One government survey, carried out in 1969, found that service areas in the Netherlands and West Germany were actually cutting back on their food menu faster than the British ones, after reporting exactly the same drop in customer interest.
While there is no doubt that there is demand for a decent meal on the motorway, as isolated examples like Gloucester and Tebay have proven, if the demand for a restaurant like theirs were to be spread out across 100 service areas the business model would become a lot less sustainable. The bottom line is experience has taught service stations that the majority of visitors would rather have a quick snack or a meal from a famous brand than anything more fancy.
A survey in 2006 established that approximately 45% of visitors were using the food facilities at each service station, which is higher than you might have expected at the time. A 2022 study found that 59% of visitors were buying food or drinks to consume on-site, and a further 23% were buying food or drinks to take away.
Different On A-roads
Whereas motorway service areas were originally closely managed by the government, A-road service areas never have been, and this meant they became much better places to find variety and independent traders.
Little Chef were the first brand to create a network of A-road sites. By starting early, they became a powerful force when negotiating with suppliers and landowners, and were able to keep their costs very low. No new entrant stood a chance, with their only serious competitor, Happy Eater, eventually being merged with them.
McDonald's first became interested in service areas in 1991. As they already had a lot of money behind them, they had the same benefits that Little Chef had taken advantage of. As customers began to lose interest in sit-down restaurants in the 2000s, McDonald's were at their strongest, and soon became the most common roadside dining name.

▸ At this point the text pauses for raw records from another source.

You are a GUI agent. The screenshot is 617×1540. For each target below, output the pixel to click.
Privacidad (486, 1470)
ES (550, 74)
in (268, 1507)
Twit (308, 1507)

The other change is that until the 1990s, A-road service areas would usually involve a fuel supplier and a restaurateur agreeing to go into business together. Instead, official "development zones" began to be designated, where land next to an A-road would be broken up and leased to a number of interested businesses. This meant new A-road service areas would offer more choice, although it would usually be the same few franchises.
Under the MSA Policy, hot drinks and hot food must be made available throughout the service station's opening hours; 24 hours in the case of motorway services. However, there is nothing forbidding those food and drinks being served by automated vending machines.
This rule is well known, but it has actually changed a few times. Until 2008 each contract was negotiated on a case-by-case basis: in practice this would always be as above, but it didn't have to be. Between 2008 and 2013, a distinction was made between "substantial" food that must be available in the day, and "snacks" that must be available at night (where applicable).
While this rule was stepped up in 2013, the rule changes only apply to changes made after that date. Old contracts still apply to older service areas. Highway authorities have ruled out taking action against service areas with poor quality or an uninspiring choice of food, although local authorities can still take action against genuine health hazards.